● **Text**:

-- Opening Marker --

Rescued From The Vaults: Steely Dan’s Katy Lied

steelyThey’re the ‘singer-songwriters who love jazz’, as described by guitarist and occasional collaborator Lee Ritenour. Donald Fagen and Walter Becker AKA Steely Dan have been pushing the musical boundaries for five decades now, marrying jazz chords to funk/R’n’B backbeats, rock guitars and classic pop songcraft.

Although sometimes neglected, coming as it does between the ‘Rikki Don’t Lose That Number’-adorned Pretzel Logic (1974) and the sleek, funky Royal Scam (1976), Katy Lied (1975) is generally considered the Steely album where they really started to get things right and the Becker/Fagen/(producer) Gary Katz trinity developed its trademark sound.

21-year-old drummer Jeff Porcaro provides rock-solid rhythm foundations throughout (if only they’d discovered him in time for the first two albums), Michael Omartian‘s beautiful Bosendorfer piano is pushed right to the front of the mix and there’s far more consistency in the songwriting. The album has the intimacy, warmth and simplicity of a classic late-’50s jazz record. Gone are the humorous miniatures and flirtations with country but luckily for us illicit sex, drug use, booze, mid-’70s spiritual ennui and generally the darker sides of human nature are still the Dan’s lyrical currency, outlined in full in Becker and Fagen’s hilarious liner notes written for the 1999 CD remaster.

Becker and Fagen in 1977

Becker and Fagen in 1977

‘Black Friday’, ‘Daddy Don’t Live In That NYC’ and ‘Chain Lightning’ are very crafty blues/R’n’B vignettes with fantastically sleazy lead guitar from Rick Derringer, while ‘Dr Wu’, ‘Rose Darling’ and ‘Bad Sneakers’ are almost impossibly bittersweet with beautiful, soaring melodies and heartbreaking lyrics of regret and yearning.

The songwriters are increasingly looking more towards jazz now, gloriously illustrated by Phil Woods’ soaring alto break on ‘Dr Wu’, Carlton’s tasty guitar playing and the constant presence of Victor Feldman on marimba, vibes and assorted percussion (the only musician apart from Becker and Fagen to appear on all the Dan albums). There’s also a suggestion of Gil Evans‘ ‘middle-register brooding’ (Fagen’s words) in the woodwind arrangements on the closing ‘Throw Back The Little Ones’.

Jeff Porcaro

Jeff Porcaro

‘Your Gold Teeth 2′ is an ambitious bebop-meets-Bob Dylan track which prefigures some of the more challenging sections from Aja‘s title track. ‘Any World That I’m Welcome To’ seems somewhat of an anomaly in the Dan discography appearing to be a very sincere first-person narrative about loneliness and the end of innocence. But look deeper and it reveals itself as a first-rate pastiche of early/mid-’70s singer-songwriter indulgence, riddled with the trinkets of that period’s musical counterculture (wheezy Hammond organ, phased ‘hippy’ guitars, Hal Blaine‘s over-stiff LA drumming) and rammed home by Fagen’s amusingly-anodyne vocal ad-libs (‘Yes, I’m talkin’ about any world…’).

-- Closing Marker --

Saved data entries
-- Opening Marker --

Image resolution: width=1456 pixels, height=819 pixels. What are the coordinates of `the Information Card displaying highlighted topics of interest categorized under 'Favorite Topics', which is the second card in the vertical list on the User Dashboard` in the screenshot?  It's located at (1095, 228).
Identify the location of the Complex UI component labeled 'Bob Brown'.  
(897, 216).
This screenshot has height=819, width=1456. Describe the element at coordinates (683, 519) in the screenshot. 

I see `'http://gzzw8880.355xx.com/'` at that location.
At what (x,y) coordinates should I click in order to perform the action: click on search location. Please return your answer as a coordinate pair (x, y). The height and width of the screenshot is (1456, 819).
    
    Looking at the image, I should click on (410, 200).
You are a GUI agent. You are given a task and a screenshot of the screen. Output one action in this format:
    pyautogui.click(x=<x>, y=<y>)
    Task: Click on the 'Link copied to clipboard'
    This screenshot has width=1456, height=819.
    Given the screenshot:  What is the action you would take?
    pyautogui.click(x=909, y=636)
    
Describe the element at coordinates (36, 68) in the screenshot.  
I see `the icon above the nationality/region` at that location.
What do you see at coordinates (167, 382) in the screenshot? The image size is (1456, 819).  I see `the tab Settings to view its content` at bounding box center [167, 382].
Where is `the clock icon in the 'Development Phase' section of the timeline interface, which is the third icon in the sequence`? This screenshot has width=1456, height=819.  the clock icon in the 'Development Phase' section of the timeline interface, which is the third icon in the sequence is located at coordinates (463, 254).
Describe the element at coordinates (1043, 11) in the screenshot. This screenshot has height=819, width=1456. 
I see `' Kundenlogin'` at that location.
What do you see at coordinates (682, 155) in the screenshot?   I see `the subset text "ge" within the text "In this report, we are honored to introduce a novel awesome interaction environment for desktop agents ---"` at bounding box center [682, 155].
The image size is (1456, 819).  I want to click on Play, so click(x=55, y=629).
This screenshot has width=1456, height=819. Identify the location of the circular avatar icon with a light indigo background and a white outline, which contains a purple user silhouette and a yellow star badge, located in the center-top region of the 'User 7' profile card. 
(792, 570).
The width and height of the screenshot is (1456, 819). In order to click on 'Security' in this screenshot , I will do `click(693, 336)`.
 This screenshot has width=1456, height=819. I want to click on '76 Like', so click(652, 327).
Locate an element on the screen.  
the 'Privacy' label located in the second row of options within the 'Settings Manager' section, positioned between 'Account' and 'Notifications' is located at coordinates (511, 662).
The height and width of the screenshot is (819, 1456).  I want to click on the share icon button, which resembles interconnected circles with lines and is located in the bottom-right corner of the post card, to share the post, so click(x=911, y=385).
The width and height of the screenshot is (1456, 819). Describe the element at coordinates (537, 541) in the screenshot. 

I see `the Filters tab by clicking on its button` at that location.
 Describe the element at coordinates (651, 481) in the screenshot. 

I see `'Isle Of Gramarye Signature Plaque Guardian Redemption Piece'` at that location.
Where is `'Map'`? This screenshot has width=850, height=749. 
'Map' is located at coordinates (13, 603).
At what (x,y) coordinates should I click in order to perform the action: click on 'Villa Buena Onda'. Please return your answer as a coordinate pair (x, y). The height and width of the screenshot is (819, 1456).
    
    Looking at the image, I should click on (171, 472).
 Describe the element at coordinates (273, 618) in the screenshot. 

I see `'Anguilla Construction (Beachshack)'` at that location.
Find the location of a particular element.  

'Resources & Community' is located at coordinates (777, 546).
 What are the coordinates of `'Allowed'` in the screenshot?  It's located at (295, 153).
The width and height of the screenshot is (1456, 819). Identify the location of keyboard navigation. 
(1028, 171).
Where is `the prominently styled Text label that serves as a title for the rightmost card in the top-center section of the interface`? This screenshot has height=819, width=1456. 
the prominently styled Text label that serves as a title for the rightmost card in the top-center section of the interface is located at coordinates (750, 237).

-- Closing Marker --

● **Exercise instructions**:
(1) List every Steely Dan album named in the Katy Lied review, with the year wherever the review gives one.
(2) Rewrite the paragraph of the Katy Lied review that begins "The songwriters are increasingly looking more towards jazz now" as a short bulleted list that keeps its main facts.

● **Results in order**:
(1)
- Pretzel Logic (1974)
- Katy Lied (1975)
- Royal Scam (1976)
- Aja

(2)
- Becker and Fagen are turning more toward jazz on this album.
- Phil Woods plays a soaring alto break on "Dr Wu."
- Carlton contributes tasty guitar playing.
- Victor Feldman is constantly present on marimba, vibes and assorted percussion. Apart from Becker and Fagen, he is the only musician to appear on all the Dan albums.
- The woodwind arrangements on the closing "Throw Back The Little Ones" suggest Gil Evans' "middle-register brooding," in Fagen's words.